◆ Texto de la página:
Relegada históricamente a un segundo plano, tildada de cruenta por un filicidio brutal y envuelta en conspiraciones de corte. Ahora una novela , La dama púrpura (Ediciones B), aborda el legado e impronta de Irene Sarantepechauna, quien a pesar de su enorme relevancia histórica resultó "olvidada por parte de los primeros bizantinistas". Como apunta el autor, Javier Torras de Ugarte, fue una emperatriz que de haber podido cumplir sus planes "habría cambiado el curso de la historia".
Tuvo la voluntad de unir el Imperio bizantino y carolingio, dos de las fuerzas más en ese momento, a través de su hijo Constantino y participó activamente en la defensa de la iconografía en pleno conflicto iconoclasta. Estos dos hechos avivaron aún más las llamas del descontento y la traición en la corte imperial para acabar con Irenen de Atenas.
Nacida en la ciudad griega en la primera mitad del siglo VIII y proveniente de una familia de la nobleza baja de Grecia Central, su matrimonio con Leon IV la convirtió en emperatriz de un imperio inmenso. Si bien Irene se granjeó poderosos enemigos al acceder al gobierno, como explica Javier Torras de Ugarte, tuvo que "acercarse al pueblo para poder sobrevivir dentro de la corte imperial", puesto que el favor de los poderes castrenses y religiosos veían con malos ojos su presencia en la corona de Bizancio.

◆ Lista de tareas:
a) Condensa en una lista el párrafo del texto de la página que comienza con «Nacida en la ciudad griega» y conserva sus datos principales.
b) ¿Qué editorial publica la novela La dama púrpura, según el texto de la página?
Para resolver las tareas, utiliza únicamente el texto de la página.

◆ Información extraída:
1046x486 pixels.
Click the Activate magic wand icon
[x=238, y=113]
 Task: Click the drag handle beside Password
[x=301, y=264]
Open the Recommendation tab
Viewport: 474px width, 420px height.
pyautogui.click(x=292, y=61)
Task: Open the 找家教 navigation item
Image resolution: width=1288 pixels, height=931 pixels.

◆ Soluciones en orden:
a)
- Nació en la ciudad griega en la primera mitad del siglo VIII, en una familia de la nobleza baja de Grecia Central.
- Su matrimonio con Leon IV la convirtió en emperatriz de un imperio inmenso.
- Al acceder al gobierno se granjeó enemigos poderosos.
- Según Javier Torras de Ugarte, tuvo que acercarse al pueblo para sobrevivir dentro de la corte imperial.
- Los poderes castrenses y religiosos veían con malos ojos su presencia en la corona de Bizancio.

b) Ediciones B.